**Challenge:** Quote the records word for word, starting with the line that contains "Task: Open the map layers panel" and going on through the line that contains "Action: click(555, 158)", with both of those lines included.

**Supplied data:**
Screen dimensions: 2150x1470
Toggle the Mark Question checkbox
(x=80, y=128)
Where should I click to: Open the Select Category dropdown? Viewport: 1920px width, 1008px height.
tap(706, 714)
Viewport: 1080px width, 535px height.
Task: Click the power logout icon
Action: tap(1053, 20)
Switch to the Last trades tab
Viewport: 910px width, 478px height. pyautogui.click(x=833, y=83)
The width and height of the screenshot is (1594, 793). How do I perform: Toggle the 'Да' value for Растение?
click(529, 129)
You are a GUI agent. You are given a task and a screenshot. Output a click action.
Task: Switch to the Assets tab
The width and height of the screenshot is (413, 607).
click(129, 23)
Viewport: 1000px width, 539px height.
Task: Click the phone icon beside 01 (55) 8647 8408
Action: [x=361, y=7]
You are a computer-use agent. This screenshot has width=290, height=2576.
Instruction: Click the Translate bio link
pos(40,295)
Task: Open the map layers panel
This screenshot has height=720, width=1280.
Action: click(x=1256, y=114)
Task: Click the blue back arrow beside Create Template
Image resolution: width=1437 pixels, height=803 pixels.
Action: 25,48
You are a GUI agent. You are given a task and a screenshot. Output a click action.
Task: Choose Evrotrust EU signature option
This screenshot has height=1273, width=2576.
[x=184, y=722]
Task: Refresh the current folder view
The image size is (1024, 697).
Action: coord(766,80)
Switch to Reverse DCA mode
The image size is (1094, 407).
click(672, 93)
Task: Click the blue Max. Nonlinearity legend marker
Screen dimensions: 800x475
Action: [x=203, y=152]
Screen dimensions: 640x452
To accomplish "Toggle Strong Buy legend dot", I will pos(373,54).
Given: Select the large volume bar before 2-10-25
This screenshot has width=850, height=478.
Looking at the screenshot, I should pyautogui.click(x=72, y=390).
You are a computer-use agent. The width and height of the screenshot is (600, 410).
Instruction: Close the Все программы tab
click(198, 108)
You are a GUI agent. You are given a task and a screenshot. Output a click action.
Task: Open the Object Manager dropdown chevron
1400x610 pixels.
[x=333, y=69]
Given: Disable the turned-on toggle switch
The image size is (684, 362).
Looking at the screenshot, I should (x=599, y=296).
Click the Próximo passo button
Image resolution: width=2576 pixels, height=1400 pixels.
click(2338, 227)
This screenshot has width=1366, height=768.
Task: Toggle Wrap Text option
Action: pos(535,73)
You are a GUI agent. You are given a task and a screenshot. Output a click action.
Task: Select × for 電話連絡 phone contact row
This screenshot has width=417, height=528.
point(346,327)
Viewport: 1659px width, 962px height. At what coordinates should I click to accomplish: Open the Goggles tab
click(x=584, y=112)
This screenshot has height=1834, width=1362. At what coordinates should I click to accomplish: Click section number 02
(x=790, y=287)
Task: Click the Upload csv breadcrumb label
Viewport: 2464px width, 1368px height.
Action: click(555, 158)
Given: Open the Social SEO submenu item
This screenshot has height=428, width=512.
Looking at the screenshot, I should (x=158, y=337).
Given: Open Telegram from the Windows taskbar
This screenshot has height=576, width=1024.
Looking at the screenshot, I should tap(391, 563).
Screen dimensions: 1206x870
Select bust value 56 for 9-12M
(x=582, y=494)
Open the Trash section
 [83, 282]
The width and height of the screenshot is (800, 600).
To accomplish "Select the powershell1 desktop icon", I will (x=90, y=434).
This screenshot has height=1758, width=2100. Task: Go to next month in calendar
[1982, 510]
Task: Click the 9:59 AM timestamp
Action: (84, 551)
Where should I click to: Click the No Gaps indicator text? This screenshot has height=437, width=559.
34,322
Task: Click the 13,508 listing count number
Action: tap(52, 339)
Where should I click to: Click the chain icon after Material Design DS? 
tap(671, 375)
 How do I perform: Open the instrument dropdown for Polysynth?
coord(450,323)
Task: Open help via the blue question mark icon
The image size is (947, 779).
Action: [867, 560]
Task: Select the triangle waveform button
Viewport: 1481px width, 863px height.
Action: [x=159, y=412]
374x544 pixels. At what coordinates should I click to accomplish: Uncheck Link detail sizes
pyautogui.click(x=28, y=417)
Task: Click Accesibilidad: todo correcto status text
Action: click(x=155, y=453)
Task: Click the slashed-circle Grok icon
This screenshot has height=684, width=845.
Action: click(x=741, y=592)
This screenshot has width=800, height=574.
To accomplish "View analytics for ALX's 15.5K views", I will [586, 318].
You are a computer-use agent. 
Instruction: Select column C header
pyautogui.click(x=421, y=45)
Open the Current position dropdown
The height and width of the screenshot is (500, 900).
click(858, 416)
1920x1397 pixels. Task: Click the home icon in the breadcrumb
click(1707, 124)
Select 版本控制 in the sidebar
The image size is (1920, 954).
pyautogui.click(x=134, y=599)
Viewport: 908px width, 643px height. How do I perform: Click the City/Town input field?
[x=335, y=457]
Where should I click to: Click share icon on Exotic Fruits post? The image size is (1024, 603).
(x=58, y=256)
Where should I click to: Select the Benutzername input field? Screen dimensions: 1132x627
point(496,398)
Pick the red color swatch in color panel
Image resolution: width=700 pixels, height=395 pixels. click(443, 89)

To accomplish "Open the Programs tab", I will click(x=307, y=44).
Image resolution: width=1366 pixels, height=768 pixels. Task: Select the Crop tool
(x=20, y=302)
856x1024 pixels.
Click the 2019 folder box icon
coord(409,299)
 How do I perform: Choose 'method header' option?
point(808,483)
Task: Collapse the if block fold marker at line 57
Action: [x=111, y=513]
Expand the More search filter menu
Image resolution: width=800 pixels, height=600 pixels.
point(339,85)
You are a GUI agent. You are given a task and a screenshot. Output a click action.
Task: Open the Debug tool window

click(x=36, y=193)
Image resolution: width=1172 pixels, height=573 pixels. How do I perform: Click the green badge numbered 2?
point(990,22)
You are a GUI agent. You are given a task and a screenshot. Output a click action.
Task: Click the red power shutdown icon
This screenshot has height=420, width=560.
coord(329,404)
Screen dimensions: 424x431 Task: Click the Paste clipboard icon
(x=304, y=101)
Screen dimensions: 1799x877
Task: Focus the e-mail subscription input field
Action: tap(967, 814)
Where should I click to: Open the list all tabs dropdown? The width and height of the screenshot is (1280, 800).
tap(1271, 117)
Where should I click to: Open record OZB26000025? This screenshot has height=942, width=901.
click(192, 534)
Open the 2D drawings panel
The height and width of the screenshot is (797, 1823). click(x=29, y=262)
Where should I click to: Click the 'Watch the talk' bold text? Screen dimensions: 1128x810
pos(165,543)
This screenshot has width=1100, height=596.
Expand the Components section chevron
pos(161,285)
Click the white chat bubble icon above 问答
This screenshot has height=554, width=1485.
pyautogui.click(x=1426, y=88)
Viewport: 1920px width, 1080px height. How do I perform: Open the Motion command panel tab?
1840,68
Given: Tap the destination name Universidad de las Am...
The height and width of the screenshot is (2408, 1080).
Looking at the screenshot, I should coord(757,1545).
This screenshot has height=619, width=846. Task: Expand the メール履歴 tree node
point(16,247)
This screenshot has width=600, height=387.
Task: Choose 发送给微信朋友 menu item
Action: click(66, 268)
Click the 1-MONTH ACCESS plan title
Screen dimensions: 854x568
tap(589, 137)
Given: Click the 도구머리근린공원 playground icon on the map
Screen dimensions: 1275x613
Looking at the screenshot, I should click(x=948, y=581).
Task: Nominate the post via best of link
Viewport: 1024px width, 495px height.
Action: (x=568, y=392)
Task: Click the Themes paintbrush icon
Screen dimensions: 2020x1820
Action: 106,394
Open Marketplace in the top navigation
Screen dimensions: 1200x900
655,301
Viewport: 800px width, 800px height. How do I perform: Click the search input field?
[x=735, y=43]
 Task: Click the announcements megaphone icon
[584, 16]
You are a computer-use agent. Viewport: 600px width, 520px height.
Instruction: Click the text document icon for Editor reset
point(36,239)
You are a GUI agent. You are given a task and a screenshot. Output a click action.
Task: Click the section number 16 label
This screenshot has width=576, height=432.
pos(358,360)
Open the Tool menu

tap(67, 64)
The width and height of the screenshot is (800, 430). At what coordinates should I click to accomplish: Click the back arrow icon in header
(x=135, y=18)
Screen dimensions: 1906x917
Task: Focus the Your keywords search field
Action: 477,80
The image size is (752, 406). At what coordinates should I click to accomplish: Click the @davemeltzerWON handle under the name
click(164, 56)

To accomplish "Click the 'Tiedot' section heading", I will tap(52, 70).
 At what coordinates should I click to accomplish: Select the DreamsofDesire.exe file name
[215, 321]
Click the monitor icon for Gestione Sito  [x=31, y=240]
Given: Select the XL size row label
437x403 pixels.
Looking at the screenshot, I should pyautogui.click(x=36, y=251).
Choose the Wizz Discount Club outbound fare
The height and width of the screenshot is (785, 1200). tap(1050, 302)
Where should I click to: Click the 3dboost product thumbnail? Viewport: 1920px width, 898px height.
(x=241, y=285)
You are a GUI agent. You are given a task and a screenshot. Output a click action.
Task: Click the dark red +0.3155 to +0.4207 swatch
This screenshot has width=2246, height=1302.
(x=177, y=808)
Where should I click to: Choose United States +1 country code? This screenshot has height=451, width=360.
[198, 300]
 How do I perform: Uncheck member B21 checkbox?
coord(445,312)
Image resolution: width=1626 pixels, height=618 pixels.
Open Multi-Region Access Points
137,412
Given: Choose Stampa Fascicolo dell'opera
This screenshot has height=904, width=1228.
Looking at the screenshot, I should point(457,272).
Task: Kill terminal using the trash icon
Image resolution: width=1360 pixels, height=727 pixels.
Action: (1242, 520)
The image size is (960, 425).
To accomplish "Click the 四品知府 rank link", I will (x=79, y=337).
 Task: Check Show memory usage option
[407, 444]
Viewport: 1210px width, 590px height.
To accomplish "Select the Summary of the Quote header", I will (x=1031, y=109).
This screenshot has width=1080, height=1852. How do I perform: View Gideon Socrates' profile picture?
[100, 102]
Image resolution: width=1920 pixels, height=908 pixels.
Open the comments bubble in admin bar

**Exercise answer:**
Task: Open the map layers panel
This screenshot has height=720, width=1280.
Action: click(x=1256, y=114)
Task: Click the blue back arrow beside Create Template
Image resolution: width=1437 pixels, height=803 pixels.
Action: 25,48
You are a GUI agent. You are given a task and a screenshot. Output a click action.
Task: Choose Evrotrust EU signature option
This screenshot has height=1273, width=2576.
[x=184, y=722]
Task: Refresh the current folder view
The image size is (1024, 697).
Action: coord(766,80)
Switch to Reverse DCA mode
The image size is (1094, 407).
click(672, 93)
Task: Click the blue Max. Nonlinearity legend marker
Screen dimensions: 800x475
Action: [x=203, y=152]
Screen dimensions: 640x452
To accomplish "Toggle Strong Buy legend dot", I will pos(373,54).
Given: Select the large volume bar before 2-10-25
This screenshot has width=850, height=478.
Looking at the screenshot, I should pyautogui.click(x=72, y=390).
You are a computer-use agent. The width and height of the screenshot is (600, 410).
Instruction: Close the Все программы tab
click(198, 108)
You are a GUI agent. You are given a task and a screenshot. Output a click action.
Task: Open the Object Manager dropdown chevron
1400x610 pixels.
[x=333, y=69]
Given: Disable the turned-on toggle switch
The image size is (684, 362).
Looking at the screenshot, I should (x=599, y=296).
Click the Próximo passo button
Image resolution: width=2576 pixels, height=1400 pixels.
click(2338, 227)
This screenshot has width=1366, height=768.
Task: Toggle Wrap Text option
Action: pos(535,73)
You are a GUI agent. You are given a task and a screenshot. Output a click action.
Task: Select × for 電話連絡 phone contact row
This screenshot has width=417, height=528.
point(346,327)
Viewport: 1659px width, 962px height. At what coordinates should I click to accomplish: Open the Goggles tab
click(x=584, y=112)
This screenshot has height=1834, width=1362. At what coordinates should I click to accomplish: Click section number 02
(x=790, y=287)
Task: Click the Upload csv breadcrumb label
Viewport: 2464px width, 1368px height.
Action: click(555, 158)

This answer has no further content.